We’ve wasted decades pointing fingers at each other when the real problem is structural: we destroyed the pre-industrial “village.”
Back then, men handled the outward dangers — hunting, defense, long trade — while women ran the heart of daily life. Extended families stayed close. Women managed childcare, farm work, food production, elder care, and social harmony. Their contributions were visible and essential. If a husband created problems, the village provided recourse — kin, elder women, and social pressure kept things in check. It wasn’t utopia, but it prevented total isolation and one-sided dependence.
Industrialization and suburbs ripped that apart.

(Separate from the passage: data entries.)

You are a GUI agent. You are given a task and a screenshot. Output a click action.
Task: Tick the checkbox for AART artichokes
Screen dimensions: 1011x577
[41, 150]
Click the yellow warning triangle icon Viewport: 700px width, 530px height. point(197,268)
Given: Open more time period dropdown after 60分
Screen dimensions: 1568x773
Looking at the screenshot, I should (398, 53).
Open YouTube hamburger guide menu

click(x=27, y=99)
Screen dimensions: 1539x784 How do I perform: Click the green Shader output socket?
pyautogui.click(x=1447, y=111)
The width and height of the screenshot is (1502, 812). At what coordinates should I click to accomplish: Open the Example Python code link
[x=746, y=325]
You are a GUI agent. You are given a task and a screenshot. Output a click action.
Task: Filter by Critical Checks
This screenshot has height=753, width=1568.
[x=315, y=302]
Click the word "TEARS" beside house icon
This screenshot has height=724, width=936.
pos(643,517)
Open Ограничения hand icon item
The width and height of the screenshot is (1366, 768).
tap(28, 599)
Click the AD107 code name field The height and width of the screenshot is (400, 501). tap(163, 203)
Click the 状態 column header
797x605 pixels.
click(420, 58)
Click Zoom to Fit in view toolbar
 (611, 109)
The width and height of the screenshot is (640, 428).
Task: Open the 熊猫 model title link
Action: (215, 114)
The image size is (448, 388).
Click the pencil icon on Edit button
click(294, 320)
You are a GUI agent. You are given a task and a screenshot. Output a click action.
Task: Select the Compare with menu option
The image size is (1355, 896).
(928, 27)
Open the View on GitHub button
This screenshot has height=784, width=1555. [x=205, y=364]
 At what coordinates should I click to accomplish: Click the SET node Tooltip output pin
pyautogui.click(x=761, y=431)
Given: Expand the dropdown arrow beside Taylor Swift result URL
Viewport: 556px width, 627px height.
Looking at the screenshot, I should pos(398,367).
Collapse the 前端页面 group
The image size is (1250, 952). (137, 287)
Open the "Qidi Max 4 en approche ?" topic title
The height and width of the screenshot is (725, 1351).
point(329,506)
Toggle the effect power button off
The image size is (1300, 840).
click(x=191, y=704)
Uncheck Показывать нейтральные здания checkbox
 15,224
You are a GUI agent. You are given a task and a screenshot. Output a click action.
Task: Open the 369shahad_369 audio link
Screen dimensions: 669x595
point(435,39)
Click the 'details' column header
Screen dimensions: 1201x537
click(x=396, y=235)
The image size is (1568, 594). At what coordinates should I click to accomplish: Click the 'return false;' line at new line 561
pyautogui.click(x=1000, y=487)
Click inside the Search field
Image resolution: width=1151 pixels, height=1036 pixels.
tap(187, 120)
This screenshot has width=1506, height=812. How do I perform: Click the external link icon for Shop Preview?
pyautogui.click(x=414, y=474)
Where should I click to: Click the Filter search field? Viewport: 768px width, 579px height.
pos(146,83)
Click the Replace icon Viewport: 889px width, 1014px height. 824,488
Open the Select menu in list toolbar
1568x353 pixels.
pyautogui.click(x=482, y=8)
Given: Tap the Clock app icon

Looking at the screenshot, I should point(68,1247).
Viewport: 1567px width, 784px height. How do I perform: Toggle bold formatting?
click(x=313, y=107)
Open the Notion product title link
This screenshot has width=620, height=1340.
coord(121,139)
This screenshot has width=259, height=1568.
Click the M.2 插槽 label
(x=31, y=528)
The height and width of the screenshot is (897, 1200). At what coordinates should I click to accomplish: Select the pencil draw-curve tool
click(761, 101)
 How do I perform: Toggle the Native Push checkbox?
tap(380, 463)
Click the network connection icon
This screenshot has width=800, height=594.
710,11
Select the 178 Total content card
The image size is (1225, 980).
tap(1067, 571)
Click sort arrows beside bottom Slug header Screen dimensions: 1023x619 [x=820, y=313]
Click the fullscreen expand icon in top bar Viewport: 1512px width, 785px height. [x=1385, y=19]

Families scattered for jobs. Kin networks broke down. The home stopped being a productive shared effort and became a private consumption unit. Women lost their daily social world, their visible economic role, and their built-in support system. Many ended up geographically isolated and financially dependent on a single paycheck — with no nearby allies or mediation.
That combination created a pressure cooker of resentment. “No outlet, no respected contribution, no recourse.” A lot of the drive behind feminist movements grew straight out of this modern disruption.
Now we’re living with the downstream effects. The relational, empathy-first, “keep the peace and include everyone” style that was fostered and refined in small, high-trust village settings got carried into large, impersonal systems — courts, politics, corporations, and national policy. These approaches, which worked so well in the intimate village arena, create natural tensions when applied to domains that rely more on decisiveness, clear rules, trade-offs, and accountability.
This isn’t about blaming men or women. It’s about seeing how the loss of the village ecology created today’s tensions. At least if we understand where the problems actually arose, we can stop endlessly pointing fingers at the other side.